Just as a general note of possible warning, I (and many but not all others) have found that having anywhere near those recommended carb levels does indeed lead to the most growth, but also lots of fat gain. I think it depends on how much insulin your body secretes in response to eating carbs. Moreover, to maintain muscle while cutting requires only a small fraction of the protein levels discussed here.

Depends on what you are going far (super lean or mass), but just be aware of the potential for some serious fat gain.
Just saying this because i found out the hard way ;)
 
You want more insulin. Insulin is the most anabolic hormone in your body.
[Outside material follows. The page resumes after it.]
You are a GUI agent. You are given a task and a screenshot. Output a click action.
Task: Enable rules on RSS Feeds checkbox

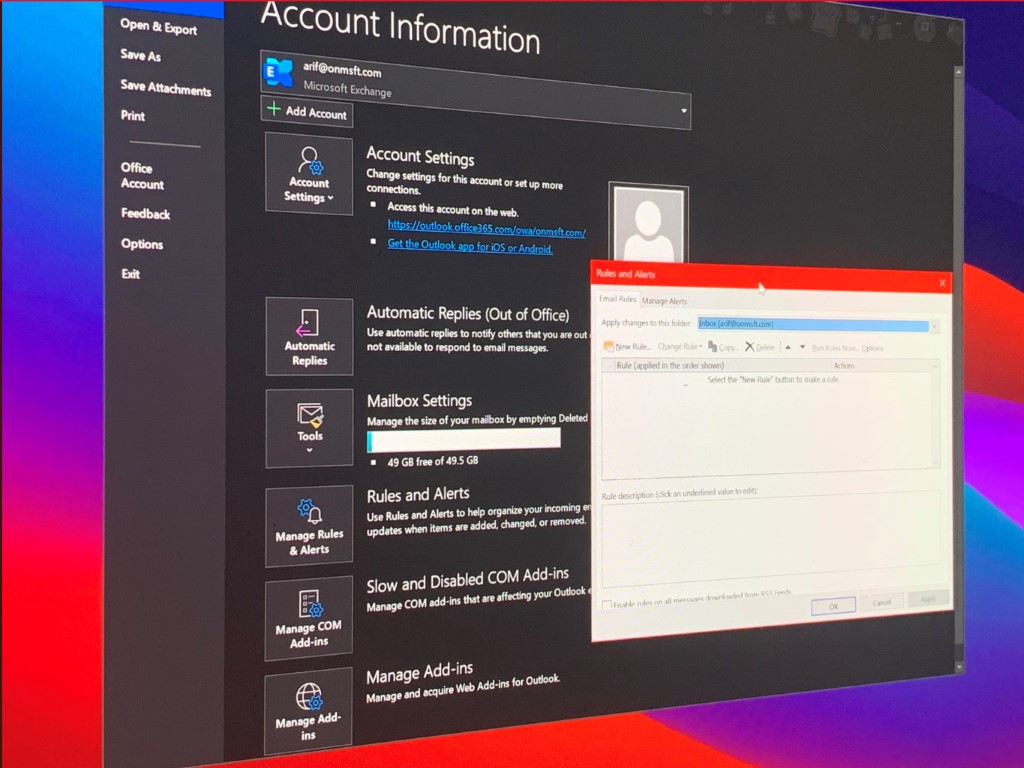coord(606,604)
Why would you want to minimize that?

And if you are bulking and not gaining fat, then you aren't bulking.
 
oh, agreed. Its a matter of degrees, i guess. Insulin is a necessary component of putting on muscle for sure. I was just saying that some people have bigger insulin responses than others and store more fat as a result of eating carbs than others, like me. I have some serious diminishing returns after a certain point when it comes to % of diet from carbs. Wanted to throw out a word of caution in case the fellow was one of us ;)
 
Personally speaking, I prefer the fat gain and not being uber-ripped (the strange walnut-in-a-condom look never appealed to me) alongside abundant muscle growth to being said-walnut.

Also, IMO, I find fat-gain minimised if I eat the carbs around my workout (though this might just be anecdotal//speculative) and when cutting, eat your carbs pre-workout so your energy levels are higher for that period.

@Totentanz - how in the world do you ingest that level of fat every single day? I probably get a lot less dietary fat than I should, but 100+ grams would make me extremely nauseous (even over the ~16hr period).